→ **GOAL**
Arrange the lines of the items from the one containing "Tap the 23:08 sleep start time" through the end of the items, inclusive, into a Markdown table with the columns Number and Item line, skipping blank lines and leaving the pictures out.

(Records from a data collection)
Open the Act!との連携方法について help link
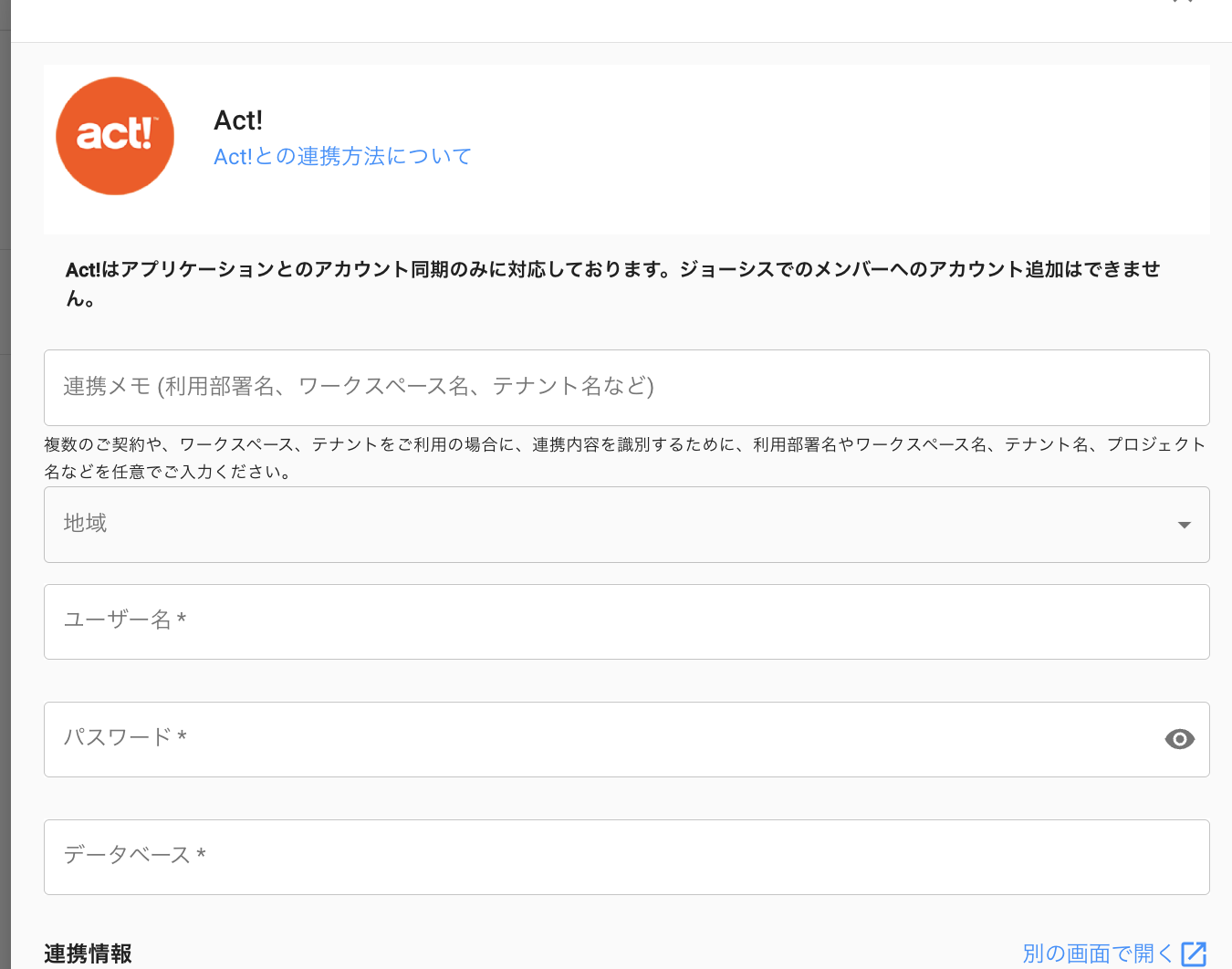(342, 157)
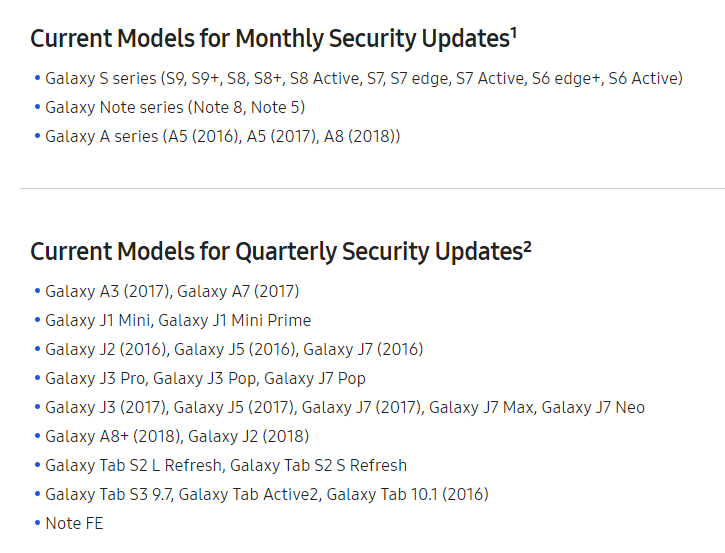
Task: Click the Galaxy J3 Pro list item
Action: [96, 378]
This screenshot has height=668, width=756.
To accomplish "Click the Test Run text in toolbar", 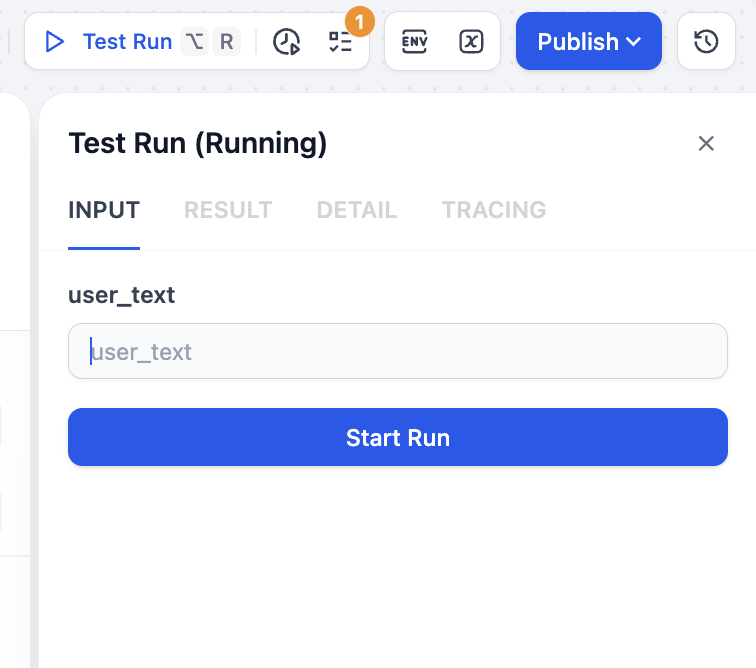I will [127, 41].
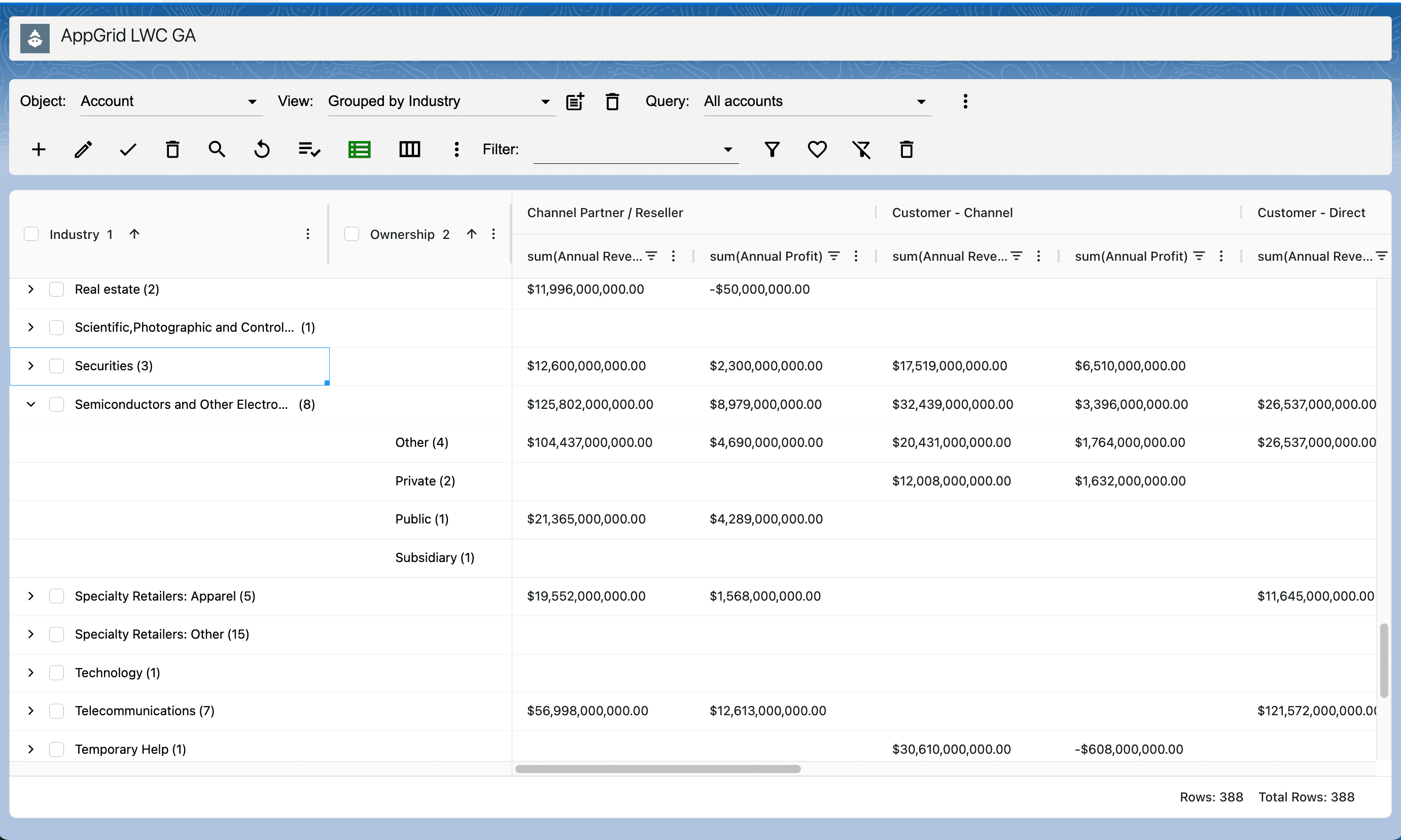Open the Object Account dropdown
1401x840 pixels.
[x=170, y=102]
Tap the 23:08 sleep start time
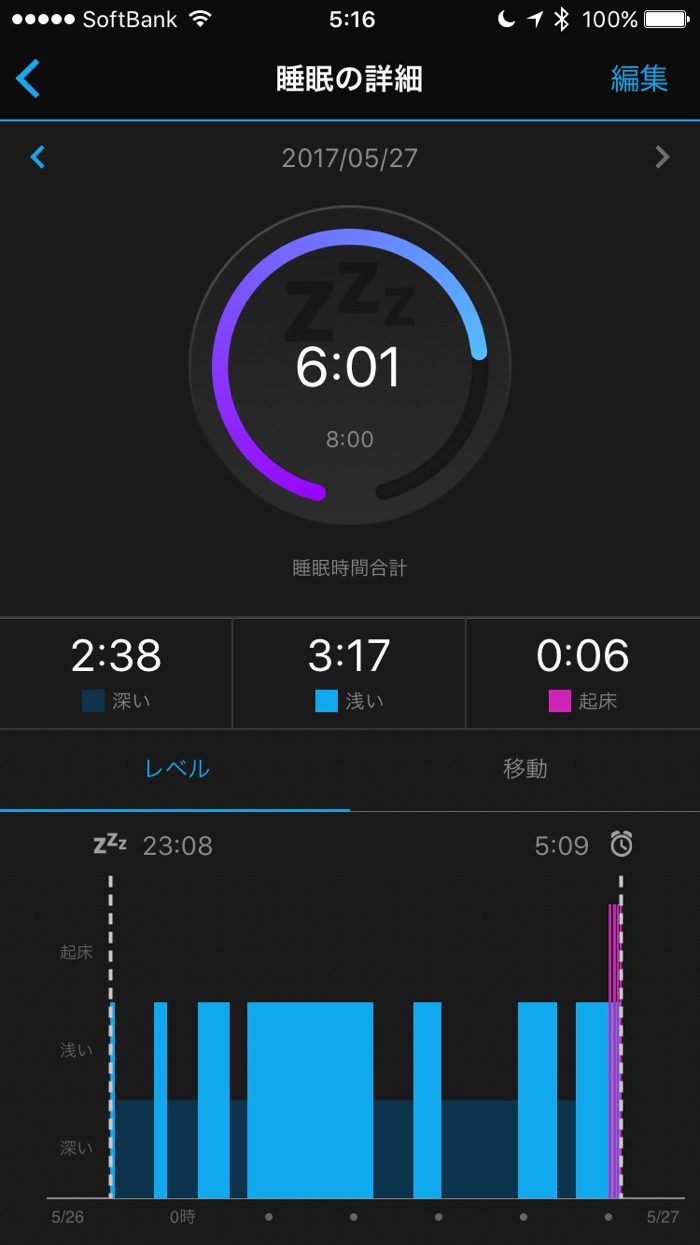Screen dimensions: 700x1245 click(177, 846)
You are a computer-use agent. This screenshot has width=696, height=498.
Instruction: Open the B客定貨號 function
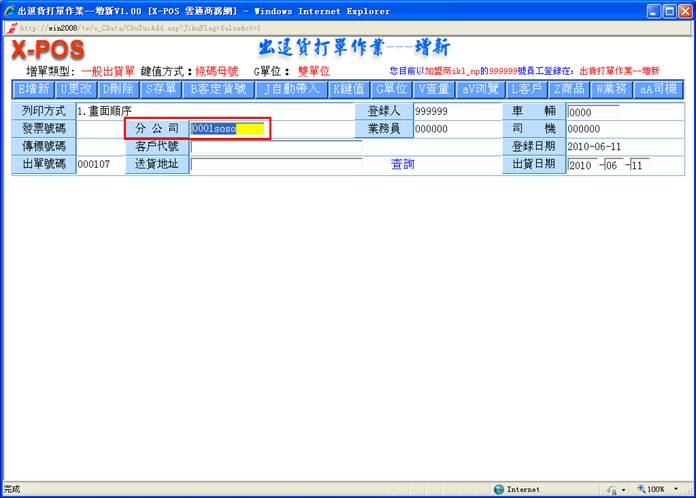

→ **FULL RESPONSE**
| Number | Item line |
|---|---|
| 1 | Tap the 23:08 sleep start time |
| 2 | Screen dimensions: 700x1245 click(177, 846) |
| 3 | You are a computer-use agent. This screenshot has width=696, height=498. |
| 4 | Instruction: Open the B客定貨號 function |